#### Auszug
Günstige Schnüre gehen ganz gut. Das Vorfach muss die größte Gewalteinwirkung abpuffern. Ich habe gute Erfahrungen mit Comoran Cortest Feeder gemacht, konnte aber auch mit diversen No-Name Produkten punkten.

Schnur wird meiner Meinung nach extreme überbewertet, meistens sind sie alle einer ähnlichen Qualität. Natürlich gibt es auch Sonntags-Chargen und Ringelnattern zum sofortigen Abspulen, kam mir aber selbst bei Schnüren zum Schnapperpreis von Behr zu 1€ 400 Meter nicht vor.


----------



## RuhrfischerPG (17. Juni 2017)

*AW: Method Feedern*



Fantastic Fishing schrieb:


> Günstige Schnüre gehen ganz gut. Das Vorfach muss die größte Gewalteinwirkung abpuffern. Ich habe gute Erfahrungen mit Comoran Cortest Feeder gemacht, konnte aber auch mit diversen No-Name Produkten punkten.



Würde ich unterschreiben.

Hab auf 2 Spulen noch eine Stroft LS..würde ich zu dem Kurs aber nicht noch mal holen.

Da gibts Schnüre mit besseren P/L
Verhältnis.

#### Quellenausschnitt
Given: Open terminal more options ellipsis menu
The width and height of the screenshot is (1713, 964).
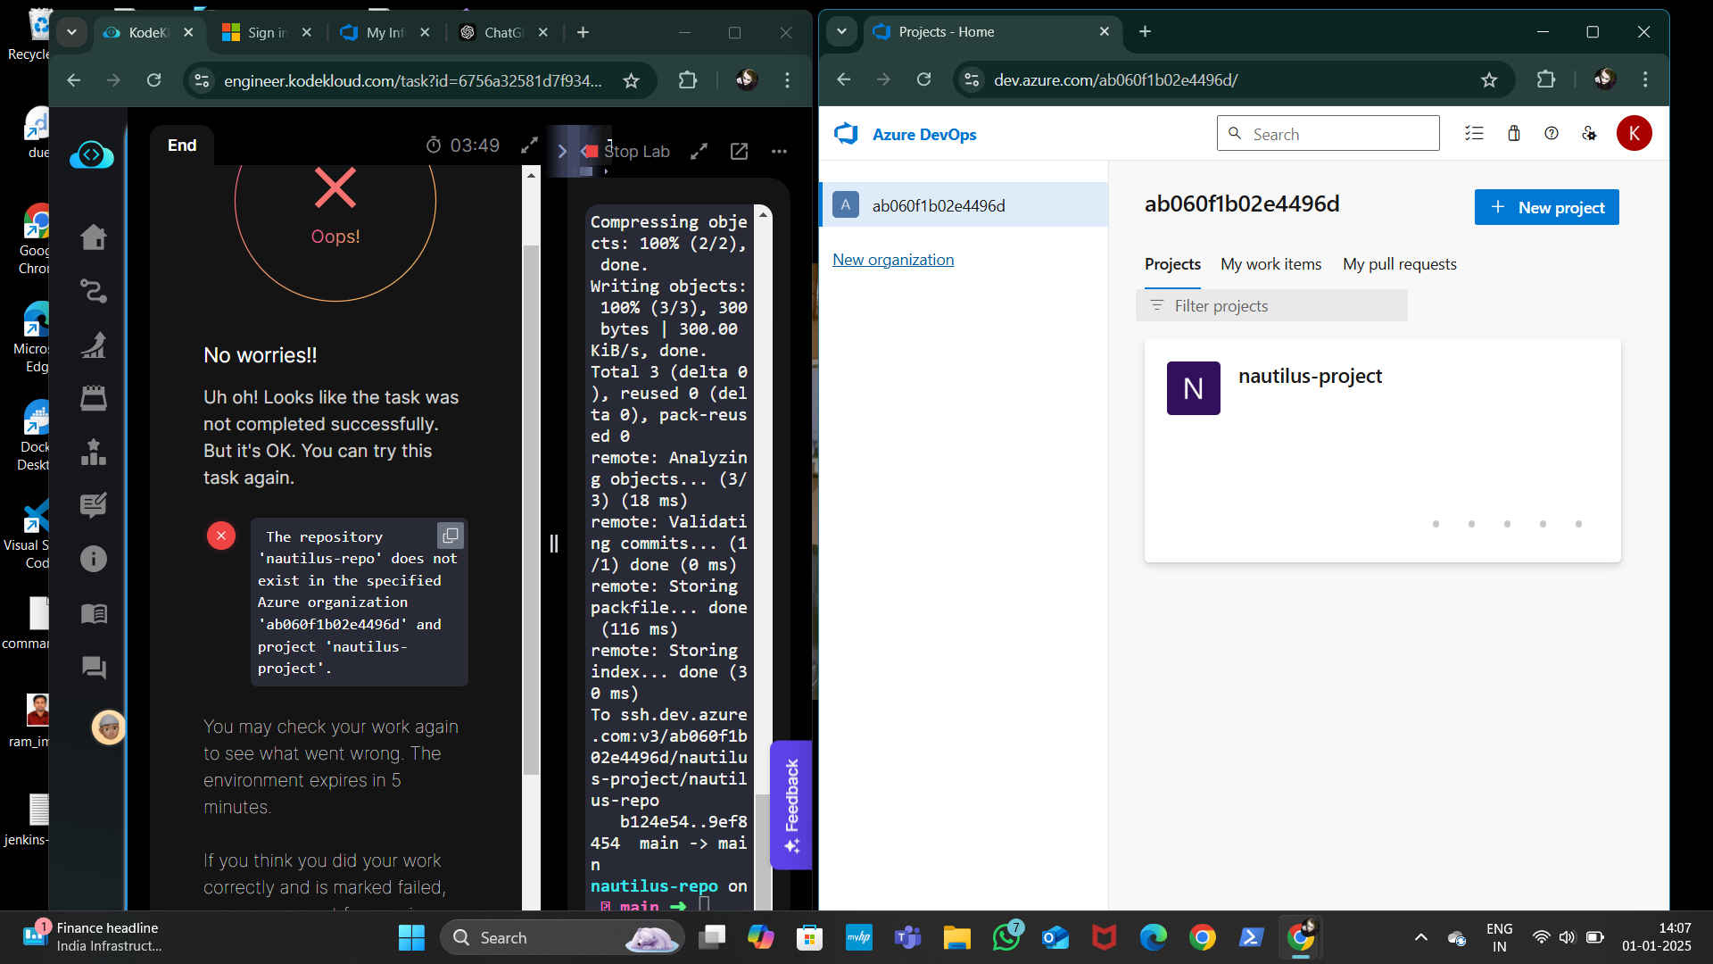Looking at the screenshot, I should point(779,152).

#### Aufgabe A
Gib aus dem Forumsauszug zum Method Feedern den Abschnitt von „Schnur wird meiner“ bis „(17. Juni 2017)“ wortgetreu aus.
#### Aufgabe B
Beantworte anhand des Forumsauszugs zum Method Feedern:
(i) Mit welcher Schnur werden im ersten Absatz gute Erfahrungen genannt?
(ii) Welche Menge Schnur gab es bei Behr für 1 €?
(iii) Auf wie vielen Spulen ist laut dem Beitrag von RuhrfischerPG noch eine Stroft LS?
#### Aufgabe C
Führe den Forumsauszug zum Method Feedern nach seinem letzten Satz weiter.

#### Lösung A
Schnur wird meiner Meinung nach extreme überbewertet, meistens sind sie alle einer ähnlichen Qualität. Natürlich gibt es auch Sonntags-Chargen und Ringelnattern zum sofortigen Abspulen, kam mir aber selbst bei Schnüren zum Schnapperpreis von Behr zu 1€ 400 Meter nicht vor.


----------



## RuhrfischerPG (17. Juni 2017)

#### Lösung B
(i) Comoran Cortest Feeder
(ii) 400 Meter
(iii) Auf 2 Spulen

#### Lösung C
'Ne Carbotex Sensitive oder auch Carbotex Feeder (Angeldomäne) verrichten ihren Dienst auch gut und unauffällig.

Falls erhöhte Abriebfestigkeit erwünscht ist,kann ich auch die
Browning Cenex Plummet Method
Feeder empfehlen.


----------



## Fantastic Fishing (17. Juni 2017)

*AW: Method Feedern*



RuhrfischerPG schrieb:


> Würde ich unterschreiben.
> 
> Hab auf 2 Spulen noch eine Stroft LS..würde ich zu dem Kurs aber nicht noch mal holen.
> 
> ...



Ich hab die Stroft gefischt, hebt sich ein wenig ab, aber weder von der Dehnung noch vom Durchmesser das, was drauf steht. Ich Schnüre gefischt zu einem Zehntel des Preises, ich habe weder besser noch schlechter gefangen, geschweige denn Fische im Drill verloren.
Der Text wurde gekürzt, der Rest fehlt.